**QUOTED PASSAGE:**

----

Archive for December, 2003

the nikon square

Thursday, December 18th, 2003 at about 10:36 am

EDIT: i’ve just finished reading a handful of reviews on this sad little camera, and i think it’s lost all of its charm for me. so sad! perhaps the next version will have less noise, a sturdier build, and more functions. till then… i keep my canon.

sq_photo.jpe

my newest interest: the nikon sq.
it’s SQUARE. it’s small. it’s SQUARE. it’s shiny. it’s SQUARE.it has a MACRO function. it’s SQUARE. it’s soooooooooo cute (and so square)! i have to keep telling myself NO. i’ve got to save for my dslr. must resist! methinks i’ll have to run down to my nearest camera shop to play with it, though. my s200 seems archaic now– so slow, so un-square, so tragically un-hip. its only advantage: my happy fisheye lens can attach to the canon, but not to the dslr or the SQ. i’d have to buy a new one. so sad! it’s just another one of those times that i wish i had a job (prolly not the monitor tech one that nearly drove me insane). could i buy both? probably not. i’d rather get one and spend the rest on a nice vacation. so now i’m rambling. that’s what lack of sleep does, i guess.

oh well. back to school. one more exam, one more late night with my books, one more night without my boy.

Posted in lusting after
by mi

hello, winter

Tuesday, December 16th, 2003 at about 10:38 am

it seems like fall has come and gone without even bothering to consult me. i had a few brief glimpses of the turning of the leaves– and made a mental note to go out and try to capture them on film…. but before i knew it, everything died and now i’m stuck looking at cold, bare trees. no love, i tell you.

----

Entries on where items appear
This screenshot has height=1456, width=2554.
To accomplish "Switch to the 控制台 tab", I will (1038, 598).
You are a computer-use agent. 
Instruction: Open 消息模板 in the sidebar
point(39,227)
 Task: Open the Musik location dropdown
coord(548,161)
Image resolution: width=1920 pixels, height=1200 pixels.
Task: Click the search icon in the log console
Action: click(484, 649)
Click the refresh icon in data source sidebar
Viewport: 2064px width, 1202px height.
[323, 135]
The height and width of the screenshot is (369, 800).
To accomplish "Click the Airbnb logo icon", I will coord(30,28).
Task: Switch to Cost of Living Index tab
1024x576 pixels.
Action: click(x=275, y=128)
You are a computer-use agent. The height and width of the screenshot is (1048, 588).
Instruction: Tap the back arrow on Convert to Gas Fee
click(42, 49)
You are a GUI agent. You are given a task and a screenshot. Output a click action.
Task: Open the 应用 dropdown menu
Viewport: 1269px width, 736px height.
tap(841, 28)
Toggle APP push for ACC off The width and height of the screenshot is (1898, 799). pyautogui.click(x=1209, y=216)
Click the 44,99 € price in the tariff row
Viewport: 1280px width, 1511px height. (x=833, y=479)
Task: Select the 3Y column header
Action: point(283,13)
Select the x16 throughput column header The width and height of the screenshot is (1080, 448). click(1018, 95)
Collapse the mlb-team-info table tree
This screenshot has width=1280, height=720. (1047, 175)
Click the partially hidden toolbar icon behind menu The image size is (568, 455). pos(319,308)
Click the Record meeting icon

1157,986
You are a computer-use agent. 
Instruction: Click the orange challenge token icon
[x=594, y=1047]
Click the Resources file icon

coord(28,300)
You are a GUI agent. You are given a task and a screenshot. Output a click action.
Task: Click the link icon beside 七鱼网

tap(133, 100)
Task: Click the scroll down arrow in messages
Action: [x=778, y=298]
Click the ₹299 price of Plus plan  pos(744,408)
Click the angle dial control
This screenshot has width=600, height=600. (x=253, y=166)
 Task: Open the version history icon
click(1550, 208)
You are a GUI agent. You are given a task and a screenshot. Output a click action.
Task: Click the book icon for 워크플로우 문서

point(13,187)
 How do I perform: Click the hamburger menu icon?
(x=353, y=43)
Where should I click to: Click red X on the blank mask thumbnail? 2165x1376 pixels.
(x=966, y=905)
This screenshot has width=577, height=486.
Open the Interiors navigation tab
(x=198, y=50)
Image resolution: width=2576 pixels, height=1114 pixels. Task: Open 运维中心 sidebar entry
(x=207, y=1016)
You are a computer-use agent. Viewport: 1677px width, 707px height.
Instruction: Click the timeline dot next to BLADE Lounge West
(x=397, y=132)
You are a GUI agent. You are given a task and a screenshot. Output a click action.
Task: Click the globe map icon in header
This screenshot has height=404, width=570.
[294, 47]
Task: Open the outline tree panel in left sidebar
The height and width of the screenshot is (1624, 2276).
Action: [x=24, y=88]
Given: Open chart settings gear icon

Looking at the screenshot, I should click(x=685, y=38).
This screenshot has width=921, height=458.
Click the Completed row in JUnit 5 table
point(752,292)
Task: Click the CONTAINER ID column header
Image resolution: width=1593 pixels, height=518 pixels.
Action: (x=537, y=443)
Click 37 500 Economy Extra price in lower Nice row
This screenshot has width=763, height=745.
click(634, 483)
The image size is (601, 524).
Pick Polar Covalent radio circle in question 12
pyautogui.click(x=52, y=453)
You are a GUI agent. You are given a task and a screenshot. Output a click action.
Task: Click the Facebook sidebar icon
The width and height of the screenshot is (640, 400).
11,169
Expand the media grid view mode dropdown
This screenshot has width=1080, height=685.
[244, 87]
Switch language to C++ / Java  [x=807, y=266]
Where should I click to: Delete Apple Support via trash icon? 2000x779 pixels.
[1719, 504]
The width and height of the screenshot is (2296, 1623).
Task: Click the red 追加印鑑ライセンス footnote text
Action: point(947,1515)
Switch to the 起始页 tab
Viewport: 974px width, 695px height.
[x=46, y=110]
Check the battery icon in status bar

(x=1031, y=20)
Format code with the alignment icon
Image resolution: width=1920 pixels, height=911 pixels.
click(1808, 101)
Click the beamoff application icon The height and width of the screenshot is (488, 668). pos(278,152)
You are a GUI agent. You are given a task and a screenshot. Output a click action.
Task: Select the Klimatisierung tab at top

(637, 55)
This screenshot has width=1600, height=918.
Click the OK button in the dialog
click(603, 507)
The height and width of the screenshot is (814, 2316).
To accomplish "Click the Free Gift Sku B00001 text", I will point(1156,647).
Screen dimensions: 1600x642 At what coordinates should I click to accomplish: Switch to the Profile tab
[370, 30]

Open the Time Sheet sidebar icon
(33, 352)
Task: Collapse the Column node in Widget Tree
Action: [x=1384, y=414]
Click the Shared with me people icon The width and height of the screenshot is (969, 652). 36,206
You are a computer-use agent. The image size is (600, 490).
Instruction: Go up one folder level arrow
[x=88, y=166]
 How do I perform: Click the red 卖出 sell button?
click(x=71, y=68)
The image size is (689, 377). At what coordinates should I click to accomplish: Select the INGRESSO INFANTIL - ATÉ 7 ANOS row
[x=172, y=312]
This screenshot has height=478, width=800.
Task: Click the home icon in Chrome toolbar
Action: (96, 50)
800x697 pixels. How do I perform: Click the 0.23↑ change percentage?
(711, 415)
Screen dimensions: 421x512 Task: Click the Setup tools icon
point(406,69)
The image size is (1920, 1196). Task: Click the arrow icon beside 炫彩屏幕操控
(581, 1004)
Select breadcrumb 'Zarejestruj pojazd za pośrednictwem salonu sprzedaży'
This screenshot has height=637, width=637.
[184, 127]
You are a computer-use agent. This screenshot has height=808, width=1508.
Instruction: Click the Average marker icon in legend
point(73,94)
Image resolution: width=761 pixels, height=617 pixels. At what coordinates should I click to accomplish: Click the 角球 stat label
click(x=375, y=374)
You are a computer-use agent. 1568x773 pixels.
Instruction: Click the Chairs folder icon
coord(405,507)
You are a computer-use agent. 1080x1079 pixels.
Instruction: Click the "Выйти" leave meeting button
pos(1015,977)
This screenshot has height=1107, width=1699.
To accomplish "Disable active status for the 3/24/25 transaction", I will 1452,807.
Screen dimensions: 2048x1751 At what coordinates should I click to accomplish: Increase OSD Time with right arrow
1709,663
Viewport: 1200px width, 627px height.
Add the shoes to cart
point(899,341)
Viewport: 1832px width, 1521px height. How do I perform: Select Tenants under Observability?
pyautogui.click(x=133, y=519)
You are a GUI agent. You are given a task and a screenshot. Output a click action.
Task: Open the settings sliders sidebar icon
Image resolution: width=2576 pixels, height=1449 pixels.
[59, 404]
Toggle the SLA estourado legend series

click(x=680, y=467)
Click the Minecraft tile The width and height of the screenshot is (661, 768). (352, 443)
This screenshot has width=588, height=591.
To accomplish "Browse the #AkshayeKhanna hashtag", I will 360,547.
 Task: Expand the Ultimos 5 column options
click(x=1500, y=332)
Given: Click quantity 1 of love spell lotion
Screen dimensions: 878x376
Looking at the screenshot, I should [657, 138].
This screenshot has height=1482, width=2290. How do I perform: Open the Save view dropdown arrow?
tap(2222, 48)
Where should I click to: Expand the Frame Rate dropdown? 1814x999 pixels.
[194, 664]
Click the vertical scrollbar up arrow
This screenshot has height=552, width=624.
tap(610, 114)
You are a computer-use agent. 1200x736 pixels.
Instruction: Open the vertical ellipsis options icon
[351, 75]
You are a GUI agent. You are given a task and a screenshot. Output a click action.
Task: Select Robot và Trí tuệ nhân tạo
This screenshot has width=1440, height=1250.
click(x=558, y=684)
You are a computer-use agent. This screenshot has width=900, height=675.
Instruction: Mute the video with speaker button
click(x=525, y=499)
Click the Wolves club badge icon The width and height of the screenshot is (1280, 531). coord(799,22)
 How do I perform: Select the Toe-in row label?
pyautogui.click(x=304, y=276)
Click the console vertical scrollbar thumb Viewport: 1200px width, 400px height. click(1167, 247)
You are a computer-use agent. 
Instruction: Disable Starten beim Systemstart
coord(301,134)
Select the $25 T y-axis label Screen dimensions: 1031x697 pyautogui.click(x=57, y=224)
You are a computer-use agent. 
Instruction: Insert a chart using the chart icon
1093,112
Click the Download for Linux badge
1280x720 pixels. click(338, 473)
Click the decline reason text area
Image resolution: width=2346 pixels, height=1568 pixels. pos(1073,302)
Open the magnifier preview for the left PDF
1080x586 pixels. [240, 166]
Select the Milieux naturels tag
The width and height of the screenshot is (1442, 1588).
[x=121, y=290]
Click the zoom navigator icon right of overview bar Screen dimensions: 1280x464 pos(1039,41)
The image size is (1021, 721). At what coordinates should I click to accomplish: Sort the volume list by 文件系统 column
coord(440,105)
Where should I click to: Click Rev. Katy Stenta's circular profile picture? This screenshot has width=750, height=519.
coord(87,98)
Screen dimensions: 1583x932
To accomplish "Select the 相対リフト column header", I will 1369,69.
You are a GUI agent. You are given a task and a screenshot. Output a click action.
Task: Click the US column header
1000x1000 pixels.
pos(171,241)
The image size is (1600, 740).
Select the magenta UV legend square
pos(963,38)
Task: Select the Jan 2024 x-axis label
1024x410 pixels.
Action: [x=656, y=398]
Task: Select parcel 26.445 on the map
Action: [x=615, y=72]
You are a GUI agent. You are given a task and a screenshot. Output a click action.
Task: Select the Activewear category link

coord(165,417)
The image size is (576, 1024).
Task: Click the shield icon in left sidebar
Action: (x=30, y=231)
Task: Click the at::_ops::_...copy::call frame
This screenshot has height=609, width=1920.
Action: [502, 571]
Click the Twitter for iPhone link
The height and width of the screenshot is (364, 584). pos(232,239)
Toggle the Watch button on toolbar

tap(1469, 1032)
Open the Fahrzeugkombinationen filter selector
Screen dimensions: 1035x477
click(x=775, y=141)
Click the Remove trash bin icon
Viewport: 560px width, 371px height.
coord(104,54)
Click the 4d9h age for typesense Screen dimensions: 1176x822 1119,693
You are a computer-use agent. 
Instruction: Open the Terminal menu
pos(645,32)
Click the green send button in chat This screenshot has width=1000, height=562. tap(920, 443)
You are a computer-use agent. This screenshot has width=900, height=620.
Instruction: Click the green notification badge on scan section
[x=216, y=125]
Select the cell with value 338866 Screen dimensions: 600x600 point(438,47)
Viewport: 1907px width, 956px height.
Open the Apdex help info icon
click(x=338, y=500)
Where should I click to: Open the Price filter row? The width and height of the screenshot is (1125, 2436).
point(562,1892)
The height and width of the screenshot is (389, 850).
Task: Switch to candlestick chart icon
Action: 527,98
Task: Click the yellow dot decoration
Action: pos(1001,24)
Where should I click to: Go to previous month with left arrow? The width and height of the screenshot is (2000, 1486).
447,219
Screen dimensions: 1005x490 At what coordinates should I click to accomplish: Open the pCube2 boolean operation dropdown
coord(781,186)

----

**ACTIONS TO TAKE:**
**a)** Copy out the December 2003 blog archive starting at "Posted in lusting" and ending at "i tell you.".
**b)** Extend the December 2003 blog archive beyond its final sentence.

**REPLIES:**
**a)**
Posted in lusting after
by mi

hello, winter

Tuesday, December 16th, 2003 at about 10:38 am

it seems like fall has come and gone without even bothering to consult me. i had a few brief glimpses of the turning of the leaves– and made a mental note to go out and try to capture them on film…. but before i knew it, everything died and now i’m stuck looking at cold, bare trees. no love, i tell you.

**b)**
the only promising thing– the trees in front of my house have long lost their leaves– and have begun to sprout brand new bright red ones. i’m looking forward to the spring blossoms that decorate the path to my apartment every year.

the sun has come out this morning just in time for me to hide myself away in those desolate, windowless rooms at school. i must study now.

ugh.

by mi

like a lovesick puppy

Sunday, December 14th, 2003 at about 10:59 am

as i was browsing through photoblogs, i came across a statement that i think is so beautifully poetic, and so wonderfully describes how i feel about my ryan and our whirly twirly relationship.

i have a profound love : the sort that makes me want to write a letter to every person I ever uttered the words “I love you” to and apologize profusely and sincerely for the terrible, terrible lies I told, however unwittingly.

… as i spin spin spin…. and laugh as i remember those people who told me that the butterflies don’t last for long. it’s too bad i can’t put the words to music and sing them while skipping through a field while tossing daisies in the air.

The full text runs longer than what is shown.